At 93 years old, she can no longer ride on horseback. It was because people in the village loved her so much, they carried her where she wanted to go. Lying on a stretcher, she continues the ministry of sharing the gospel to the poorest people in the land. She died at the age of 95. Ortberg gives this tribute:
"If Granny Brand had a logo, it would not point toward success, smarts, pleasure, or power. It would be the stretcher on which she was carried up and down the mountains to pour out the end of her life in sacrificial love." (John Ortberg, The Me I Want To Be, Grand Rapids: Zondervan, 2010, p254)
Wow. What a life of purpose. Granny Brand would have retired from active service when the funds stopped. Yet, her purpose is not retired. She struggles a lot of years without positive results. Yet, her purpose is not easily thwarted.
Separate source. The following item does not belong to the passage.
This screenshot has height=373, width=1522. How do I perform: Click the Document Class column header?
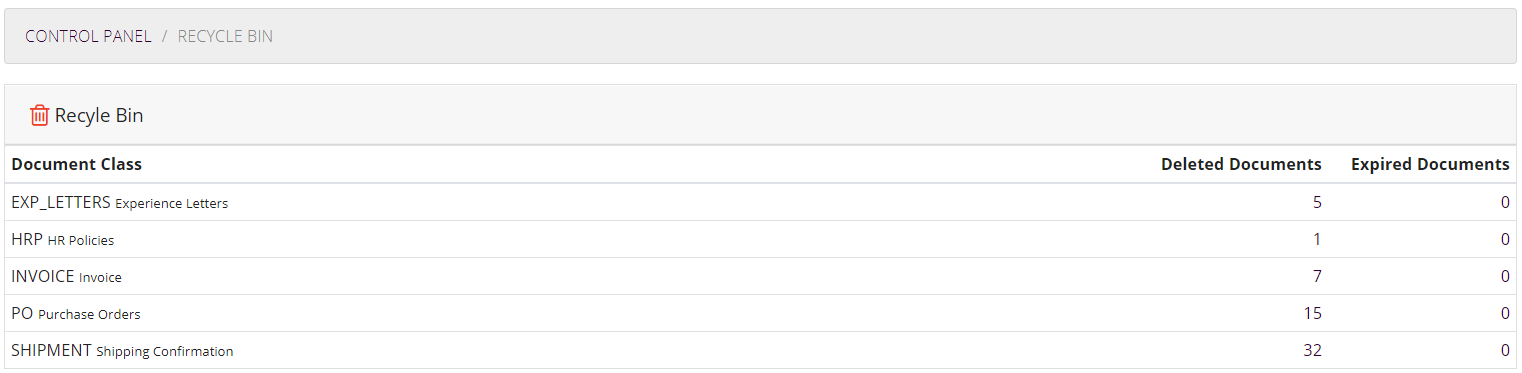tap(77, 164)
She struggles as a widow for many years, but her faith and determination remains steadfast. The physical knocks and falls she receives can easily discourage her ministry. Yet, she remains focused on the work set out for her. This is because she has found her purpose in Christ.
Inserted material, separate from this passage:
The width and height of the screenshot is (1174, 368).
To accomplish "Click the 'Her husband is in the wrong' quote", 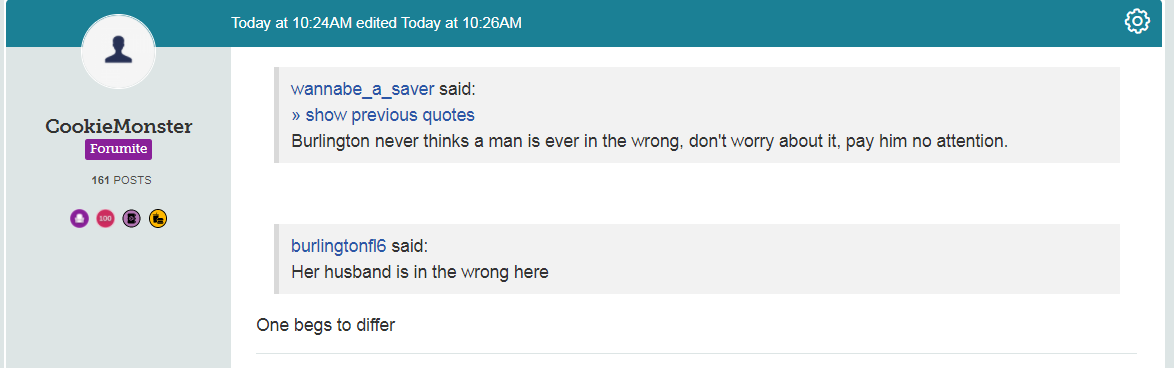I will click(420, 272).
4) Purposing Christ in a Land of Struggle
If Granny Brand were to presume life as a passage of struggle just to make ends meet, she would have given up her ministry at an earlier stage. She would have have complained about no results in 7 years. She would have surrendered after her husband died. She would have given up when the funds were stopped. She would have quit when she broke her hip. She would have thrown in the towel when her health fails. In other words, she could have given up totally and screams out: "This world is so unfair to me."
No. Granny Brand will have none of these complaining and grumbling.
Is your life a life of struggling just to make ends meet? Are you discouraged because this world is unfair to you? Do you lose your zest for life simply because things do not work out for you?
Take heart. If the world is unfair, remember Granny Brand. Remember the faithful saints of old. Remember that Jesus has received the cruelest and most unfair treatment the world has ever meted. Replace you life of struggle with a life of purpose. This is the antidote that a struggling world desperately needs.